As editor, Tate has managed the overall production of the weekly newspaper since 2000, and in November 2003, oversaw the launch of the Malibu Times Magazine.
In addition to the responsibilities of editing and managing overall production of the newspaper and magazine, Tate has assumed leadership in day-to-day business decisions for both publications.
Tate was hired as a part-time associate editor in 2000, and quickly moved up the ladder to a full-time editorship position.
During the past five years, The Malibu Times, which has an average circulation of 12,000, transitioned from a mostly black-and-white publication to a full, four-color weekly and went from the "ancient form of paste-up" in production to a digitized version. The paper has grown in size, averaging 28 to 30 pages per week, compared to an average of 20 per week five years ago.
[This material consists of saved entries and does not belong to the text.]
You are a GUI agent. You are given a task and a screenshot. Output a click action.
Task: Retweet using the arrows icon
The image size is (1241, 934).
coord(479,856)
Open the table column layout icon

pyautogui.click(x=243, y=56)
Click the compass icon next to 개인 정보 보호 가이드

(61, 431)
The Malibu Times Magazine has grown in size as well-from an average of 32 pages, with an initial circulation of 16,000, to an 84-page, bound-spine, glossy lifestyle magazine, featuring a variety of local hot-spot, shopping and fashion stories that also highlights local Malibu personalities. The Malibu Times Magazine currently has a circulation of 25,000 and is distributed throughout Malibu and surrounding communities.
Tate worked as a model and actress before returning to school and enrolling in journalism courses at UCLA Extension. She then completed the journalism program at Pierce College in Woodland Hills.
Under Tate's leadership, the school's paper received several prestigious awards including a General Excellence Award from JACC State. Tate also received several state competition writing awards.
A Los Angeles native, Tate attended high school in Santa Cruz. She lives with her family in Woodland Hills and spends her free time following her passion-tango dancing. She recently returned from a trip to Argentina, where she attended daily tango classes and danced until 5 a.m. every morning.